Extracted data entries:
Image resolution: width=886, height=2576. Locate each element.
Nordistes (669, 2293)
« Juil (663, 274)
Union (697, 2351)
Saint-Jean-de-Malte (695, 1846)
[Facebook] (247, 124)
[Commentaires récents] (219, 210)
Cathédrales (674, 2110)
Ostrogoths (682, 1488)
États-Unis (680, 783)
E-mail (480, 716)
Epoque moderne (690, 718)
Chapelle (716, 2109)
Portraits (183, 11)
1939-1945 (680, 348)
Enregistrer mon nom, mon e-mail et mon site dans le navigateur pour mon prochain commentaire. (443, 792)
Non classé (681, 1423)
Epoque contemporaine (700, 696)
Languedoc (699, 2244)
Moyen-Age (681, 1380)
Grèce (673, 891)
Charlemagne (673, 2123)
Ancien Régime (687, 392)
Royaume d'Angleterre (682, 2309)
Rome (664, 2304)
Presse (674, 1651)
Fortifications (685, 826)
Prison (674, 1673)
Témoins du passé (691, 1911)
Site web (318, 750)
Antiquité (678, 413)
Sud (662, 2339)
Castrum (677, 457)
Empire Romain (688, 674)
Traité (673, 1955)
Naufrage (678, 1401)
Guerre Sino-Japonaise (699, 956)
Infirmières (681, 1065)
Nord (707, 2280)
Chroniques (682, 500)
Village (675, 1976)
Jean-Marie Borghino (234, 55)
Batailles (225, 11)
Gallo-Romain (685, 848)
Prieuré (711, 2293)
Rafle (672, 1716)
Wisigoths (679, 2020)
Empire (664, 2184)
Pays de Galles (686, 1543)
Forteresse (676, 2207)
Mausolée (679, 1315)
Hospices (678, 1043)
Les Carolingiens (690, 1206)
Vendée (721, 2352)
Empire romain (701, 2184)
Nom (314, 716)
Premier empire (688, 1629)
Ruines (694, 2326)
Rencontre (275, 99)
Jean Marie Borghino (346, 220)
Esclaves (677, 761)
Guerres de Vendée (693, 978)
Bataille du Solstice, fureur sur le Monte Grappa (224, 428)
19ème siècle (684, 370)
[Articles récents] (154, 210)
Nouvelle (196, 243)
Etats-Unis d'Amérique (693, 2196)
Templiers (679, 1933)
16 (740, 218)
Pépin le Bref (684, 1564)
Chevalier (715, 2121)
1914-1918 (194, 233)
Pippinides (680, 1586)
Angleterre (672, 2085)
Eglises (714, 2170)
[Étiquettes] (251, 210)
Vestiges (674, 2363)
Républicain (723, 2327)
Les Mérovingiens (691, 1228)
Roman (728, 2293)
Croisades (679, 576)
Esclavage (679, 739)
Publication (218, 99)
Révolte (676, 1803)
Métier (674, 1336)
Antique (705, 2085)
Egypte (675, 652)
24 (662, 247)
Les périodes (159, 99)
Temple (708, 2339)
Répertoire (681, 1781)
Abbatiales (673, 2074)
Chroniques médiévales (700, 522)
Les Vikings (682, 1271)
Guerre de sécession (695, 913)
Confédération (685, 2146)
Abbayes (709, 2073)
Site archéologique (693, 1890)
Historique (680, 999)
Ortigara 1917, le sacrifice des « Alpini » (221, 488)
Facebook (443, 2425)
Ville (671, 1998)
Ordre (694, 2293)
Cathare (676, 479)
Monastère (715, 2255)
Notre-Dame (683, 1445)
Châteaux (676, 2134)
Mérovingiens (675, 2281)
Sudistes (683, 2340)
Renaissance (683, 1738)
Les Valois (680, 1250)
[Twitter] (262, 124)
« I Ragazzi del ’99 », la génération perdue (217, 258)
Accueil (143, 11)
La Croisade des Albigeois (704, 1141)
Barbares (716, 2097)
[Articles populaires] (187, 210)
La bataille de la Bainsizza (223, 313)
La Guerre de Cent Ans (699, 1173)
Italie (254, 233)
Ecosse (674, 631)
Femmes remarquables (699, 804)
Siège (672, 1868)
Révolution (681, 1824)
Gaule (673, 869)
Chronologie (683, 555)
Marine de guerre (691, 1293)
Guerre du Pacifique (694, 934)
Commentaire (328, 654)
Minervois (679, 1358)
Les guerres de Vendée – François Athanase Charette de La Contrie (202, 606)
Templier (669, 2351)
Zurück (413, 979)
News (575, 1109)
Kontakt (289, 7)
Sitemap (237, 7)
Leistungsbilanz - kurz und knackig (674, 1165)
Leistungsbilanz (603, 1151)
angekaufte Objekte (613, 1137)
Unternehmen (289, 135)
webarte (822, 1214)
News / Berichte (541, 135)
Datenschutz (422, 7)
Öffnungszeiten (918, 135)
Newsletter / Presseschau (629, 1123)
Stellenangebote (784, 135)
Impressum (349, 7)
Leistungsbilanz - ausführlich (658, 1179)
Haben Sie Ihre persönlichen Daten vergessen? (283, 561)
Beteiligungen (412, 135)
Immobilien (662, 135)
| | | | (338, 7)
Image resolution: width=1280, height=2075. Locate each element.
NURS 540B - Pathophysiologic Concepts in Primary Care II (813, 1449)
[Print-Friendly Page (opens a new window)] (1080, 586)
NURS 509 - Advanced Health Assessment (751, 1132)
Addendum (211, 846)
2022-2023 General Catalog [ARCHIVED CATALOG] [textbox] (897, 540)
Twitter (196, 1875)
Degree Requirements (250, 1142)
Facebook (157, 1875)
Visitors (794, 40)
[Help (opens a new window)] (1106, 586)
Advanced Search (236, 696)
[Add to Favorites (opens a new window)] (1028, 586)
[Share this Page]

What you are asked to do:
Your answer should consist of every record, printed exactly as given.

Exercise result:
Image resolution: width=886, height=2576. Locate each element.
Nordistes (669, 2293)
« Juil (663, 274)
Union (697, 2351)
Saint-Jean-de-Malte (695, 1846)
[Facebook] (247, 124)
[Commentaires récents] (219, 210)
Cathédrales (674, 2110)
Ostrogoths (682, 1488)
États-Unis (680, 783)
E-mail (480, 716)
Epoque moderne (690, 718)
Chapelle (716, 2109)
Portraits (183, 11)
1939-1945 (680, 348)
Enregistrer mon nom, mon e-mail et mon site dans le navigateur pour mon prochain commentaire. (443, 792)
Non classé (681, 1423)
Epoque contemporaine (700, 696)
Languedoc (699, 2244)
Moyen-Age (681, 1380)
Grèce (673, 891)
Charlemagne (673, 2123)
Ancien Régime (687, 392)
Royaume d'Angleterre (682, 2309)
Rome (664, 2304)
Presse (674, 1651)
Fortifications (685, 826)
Prison (674, 1673)
Témoins du passé (691, 1911)
Site web (318, 750)
Antiquité (678, 413)
Sud (662, 2339)
Castrum (677, 457)
Empire Romain (688, 674)
Traité (673, 1955)
Naufrage (678, 1401)
Guerre Sino-Japonaise (699, 956)
Infirmières (681, 1065)
Nord (707, 2280)
Chroniques (682, 500)
Village (675, 1976)
Jean-Marie Borghino (234, 55)
Batailles (225, 11)
Gallo-Romain (685, 848)
Prieuré (711, 2293)
Rafle (672, 1716)
Wisigoths (679, 2020)
Empire (664, 2184)
Pays de Galles (686, 1543)
Forteresse (676, 2207)
Mausolée (679, 1315)
Hospices (678, 1043)
Les Carolingiens (690, 1206)
Vendée (721, 2352)
Empire romain (701, 2184)
Nom (314, 716)
Premier empire (688, 1629)
Ruines (694, 2326)
Rencontre (275, 99)
Jean Marie Borghino (346, 220)
Esclaves (677, 761)
Guerres de Vendée (693, 978)
Bataille du Solstice, fureur sur le Monte Grappa (224, 428)
19ème siècle (684, 370)
[Articles récents] (154, 210)
Nouvelle (196, 243)
Etats-Unis d'Amérique (693, 2196)
Templiers (679, 1933)
16 (740, 218)
Pépin le Bref (684, 1564)
Chevalier (715, 2121)
1914-1918 (194, 233)
Pippinides (680, 1586)
Angleterre (672, 2085)
Eglises (714, 2170)
[Étiquettes] (251, 210)
Vestiges (674, 2363)
Républicain (723, 2327)
Les Mérovingiens (691, 1228)
Roman (728, 2293)
Croisades (679, 576)
Esclavage (679, 739)
Publication (218, 99)
Révolte (676, 1803)
Métier (674, 1336)
Antique (705, 2085)
Egypte (675, 652)
24 (662, 247)
Les périodes (159, 99)
Temple (708, 2339)
Répertoire (681, 1781)
Abbatiales (673, 2074)
Chroniques médiévales (700, 522)
Les Vikings (682, 1271)
Guerre de sécession (695, 913)
Confédération (685, 2146)
Abbayes (709, 2073)
Site archéologique (693, 1890)
Historique (680, 999)
Ortigara 1917, le sacrifice des « Alpini » (221, 488)
Facebook (443, 2425)
Ville (671, 1998)
Ordre (694, 2293)
Cathare (676, 479)
Monastère (715, 2255)
Notre-Dame (683, 1445)
Châteaux (676, 2134)
Mérovingiens (675, 2281)
Sudistes (683, 2340)
Renaissance (683, 1738)
Les Valois (680, 1250)
[Twitter] (262, 124)
« I Ragazzi del ’99 », la génération perdue (217, 258)
Accueil (143, 11)
La Croisade des Albigeois (704, 1141)
Barbares (716, 2097)
[Articles populaires] (187, 210)
La bataille de la Bainsizza (223, 313)
La Guerre de Cent Ans (699, 1173)
Italie (254, 233)
Ecosse (674, 631)
Femmes remarquables (699, 804)
Siège (672, 1868)
Révolution (681, 1824)
Gaule (673, 869)
Chronologie (683, 555)
Marine de guerre (691, 1293)
Guerre du Pacifique (694, 934)
Commentaire (328, 654)
Minervois (679, 1358)
Les guerres de Vendée – François Athanase Charette de La Contrie (202, 606)
Templier (669, 2351)
Zurück (413, 979)
News (575, 1109)
Kontakt (289, 7)
Sitemap (237, 7)
Leistungsbilanz - kurz und knackig (674, 1165)
Leistungsbilanz (603, 1151)
angekaufte Objekte (613, 1137)
Unternehmen (289, 135)
webarte (822, 1214)
News / Berichte (541, 135)
Datenschutz (422, 7)
Öffnungszeiten (918, 135)
Newsletter / Presseschau (629, 1123)
Stellenangebote (784, 135)
Impressum (349, 7)
Leistungsbilanz - ausführlich (658, 1179)
Haben Sie Ihre persönlichen Daten vergessen? (283, 561)
Beteiligungen (412, 135)
Immobilien (662, 135)
| | | | (338, 7)
Image resolution: width=1280, height=2075. Locate each element.
NURS 540B - Pathophysiologic Concepts in Primary Care II (813, 1449)
[Print-Friendly Page (opens a new window)] (1080, 586)
NURS 509 - Advanced Health Assessment (751, 1132)
Addendum (211, 846)
2022-2023 General Catalog [ARCHIVED CATALOG] [textbox] (897, 540)
Twitter (196, 1875)
Degree Requirements (250, 1142)
Facebook (157, 1875)
Visitors (794, 40)
[Help (opens a new window)] (1106, 586)
Advanced Search (236, 696)
[Add to Favorites (opens a new window)] (1028, 586)
[Share this Page]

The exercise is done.